» EXERCISE AIM: All records that follow are to be output exactly.

[Saved data entries]
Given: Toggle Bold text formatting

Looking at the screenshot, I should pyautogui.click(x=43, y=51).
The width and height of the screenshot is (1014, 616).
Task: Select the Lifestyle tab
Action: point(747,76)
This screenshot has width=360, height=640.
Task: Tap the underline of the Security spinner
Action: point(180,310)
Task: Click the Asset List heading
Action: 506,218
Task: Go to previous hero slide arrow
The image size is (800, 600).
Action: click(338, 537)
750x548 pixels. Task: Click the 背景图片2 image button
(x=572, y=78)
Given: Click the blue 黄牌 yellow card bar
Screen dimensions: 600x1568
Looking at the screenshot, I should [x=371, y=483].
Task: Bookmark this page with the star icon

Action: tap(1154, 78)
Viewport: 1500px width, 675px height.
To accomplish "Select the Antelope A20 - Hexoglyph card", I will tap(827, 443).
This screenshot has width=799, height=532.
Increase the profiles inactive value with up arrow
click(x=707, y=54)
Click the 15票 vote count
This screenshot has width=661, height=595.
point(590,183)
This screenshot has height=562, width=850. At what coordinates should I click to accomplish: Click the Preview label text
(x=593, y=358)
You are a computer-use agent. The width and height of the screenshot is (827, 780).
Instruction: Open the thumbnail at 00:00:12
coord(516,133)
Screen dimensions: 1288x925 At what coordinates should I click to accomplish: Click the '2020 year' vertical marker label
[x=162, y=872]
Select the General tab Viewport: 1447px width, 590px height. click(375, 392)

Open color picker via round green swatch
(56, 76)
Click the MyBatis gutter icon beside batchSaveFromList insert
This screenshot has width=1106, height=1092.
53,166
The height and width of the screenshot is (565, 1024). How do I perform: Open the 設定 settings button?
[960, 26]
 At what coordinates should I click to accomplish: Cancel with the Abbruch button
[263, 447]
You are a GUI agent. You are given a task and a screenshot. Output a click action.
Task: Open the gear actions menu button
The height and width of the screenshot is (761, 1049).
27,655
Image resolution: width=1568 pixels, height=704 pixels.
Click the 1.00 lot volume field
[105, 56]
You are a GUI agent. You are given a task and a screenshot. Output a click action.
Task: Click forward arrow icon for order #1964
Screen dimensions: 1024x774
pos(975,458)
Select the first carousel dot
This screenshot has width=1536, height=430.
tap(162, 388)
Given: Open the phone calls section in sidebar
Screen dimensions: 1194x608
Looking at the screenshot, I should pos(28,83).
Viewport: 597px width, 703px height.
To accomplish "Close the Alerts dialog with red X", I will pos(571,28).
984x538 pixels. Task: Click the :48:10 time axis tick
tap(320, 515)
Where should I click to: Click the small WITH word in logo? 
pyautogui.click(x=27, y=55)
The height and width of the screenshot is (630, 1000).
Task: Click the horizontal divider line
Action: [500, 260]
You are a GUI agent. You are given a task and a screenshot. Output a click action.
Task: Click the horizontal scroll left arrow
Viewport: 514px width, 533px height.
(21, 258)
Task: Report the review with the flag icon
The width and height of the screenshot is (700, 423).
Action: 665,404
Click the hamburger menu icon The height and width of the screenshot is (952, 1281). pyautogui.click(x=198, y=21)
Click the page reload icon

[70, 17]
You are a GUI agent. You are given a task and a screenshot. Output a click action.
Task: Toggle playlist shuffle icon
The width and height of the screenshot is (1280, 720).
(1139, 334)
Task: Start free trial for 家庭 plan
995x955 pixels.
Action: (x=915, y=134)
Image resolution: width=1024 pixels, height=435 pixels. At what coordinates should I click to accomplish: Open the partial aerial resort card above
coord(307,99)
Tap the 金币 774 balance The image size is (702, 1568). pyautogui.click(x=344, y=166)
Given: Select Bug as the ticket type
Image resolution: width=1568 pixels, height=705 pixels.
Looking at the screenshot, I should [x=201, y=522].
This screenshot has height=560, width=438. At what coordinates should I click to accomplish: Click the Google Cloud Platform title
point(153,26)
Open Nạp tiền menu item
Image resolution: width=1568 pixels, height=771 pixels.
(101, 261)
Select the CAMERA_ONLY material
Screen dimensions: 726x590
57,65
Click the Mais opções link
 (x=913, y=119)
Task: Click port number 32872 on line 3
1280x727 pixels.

» ANSWER BELOW:
Given: Toggle Bold text formatting

Looking at the screenshot, I should pyautogui.click(x=43, y=51).
The width and height of the screenshot is (1014, 616).
Task: Select the Lifestyle tab
Action: point(747,76)
This screenshot has width=360, height=640.
Task: Tap the underline of the Security spinner
Action: point(180,310)
Task: Click the Asset List heading
Action: 506,218
Task: Go to previous hero slide arrow
The image size is (800, 600).
Action: click(338, 537)
750x548 pixels. Task: Click the 背景图片2 image button
(x=572, y=78)
Given: Click the blue 黄牌 yellow card bar
Screen dimensions: 600x1568
Looking at the screenshot, I should [x=371, y=483].
Task: Bookmark this page with the star icon

Action: tap(1154, 78)
Viewport: 1500px width, 675px height.
To accomplish "Select the Antelope A20 - Hexoglyph card", I will tap(827, 443).
This screenshot has width=799, height=532.
Increase the profiles inactive value with up arrow
click(x=707, y=54)
Click the 15票 vote count
This screenshot has width=661, height=595.
point(590,183)
This screenshot has height=562, width=850. At what coordinates should I click to accomplish: Click the Preview label text
(x=593, y=358)
You are a computer-use agent. The width and height of the screenshot is (827, 780).
Instruction: Open the thumbnail at 00:00:12
coord(516,133)
Screen dimensions: 1288x925 At what coordinates should I click to accomplish: Click the '2020 year' vertical marker label
[x=162, y=872]
Select the General tab Viewport: 1447px width, 590px height. click(375, 392)

Open color picker via round green swatch
(56, 76)
Click the MyBatis gutter icon beside batchSaveFromList insert
This screenshot has width=1106, height=1092.
53,166
The height and width of the screenshot is (565, 1024). How do I perform: Open the 設定 settings button?
[960, 26]
 At what coordinates should I click to accomplish: Cancel with the Abbruch button
[263, 447]
You are a GUI agent. You are given a task and a screenshot. Output a click action.
Task: Open the gear actions menu button
The height and width of the screenshot is (761, 1049).
27,655
Image resolution: width=1568 pixels, height=704 pixels.
Click the 1.00 lot volume field
[105, 56]
You are a GUI agent. You are given a task and a screenshot. Output a click action.
Task: Click forward arrow icon for order #1964
Screen dimensions: 1024x774
pos(975,458)
Select the first carousel dot
This screenshot has width=1536, height=430.
tap(162, 388)
Given: Open the phone calls section in sidebar
Screen dimensions: 1194x608
Looking at the screenshot, I should pos(28,83).
Viewport: 597px width, 703px height.
To accomplish "Close the Alerts dialog with red X", I will pos(571,28).
984x538 pixels. Task: Click the :48:10 time axis tick
tap(320, 515)
Where should I click to: Click the small WITH word in logo? 
pyautogui.click(x=27, y=55)
The height and width of the screenshot is (630, 1000).
Task: Click the horizontal divider line
Action: [500, 260]
You are a GUI agent. You are given a task and a screenshot. Output a click action.
Task: Click the horizontal scroll left arrow
Viewport: 514px width, 533px height.
(21, 258)
Task: Report the review with the flag icon
The width and height of the screenshot is (700, 423).
Action: 665,404
Click the hamburger menu icon The height and width of the screenshot is (952, 1281). pyautogui.click(x=198, y=21)
Click the page reload icon

[70, 17]
You are a GUI agent. You are given a task and a screenshot. Output a click action.
Task: Toggle playlist shuffle icon
The width and height of the screenshot is (1280, 720).
(1139, 334)
Task: Start free trial for 家庭 plan
995x955 pixels.
Action: (x=915, y=134)
Image resolution: width=1024 pixels, height=435 pixels. At what coordinates should I click to accomplish: Open the partial aerial resort card above
coord(307,99)
Tap the 金币 774 balance The image size is (702, 1568). pyautogui.click(x=344, y=166)
Given: Select Bug as the ticket type
Image resolution: width=1568 pixels, height=705 pixels.
Looking at the screenshot, I should [x=201, y=522].
This screenshot has height=560, width=438. At what coordinates should I click to accomplish: Click the Google Cloud Platform title
point(153,26)
Open Nạp tiền menu item
Image resolution: width=1568 pixels, height=771 pixels.
(101, 261)
Select the CAMERA_ONLY material
Screen dimensions: 726x590
57,65
Click the Mais opções link
 (x=913, y=119)
Task: Click port number 32872 on line 3
1280x727 pixels.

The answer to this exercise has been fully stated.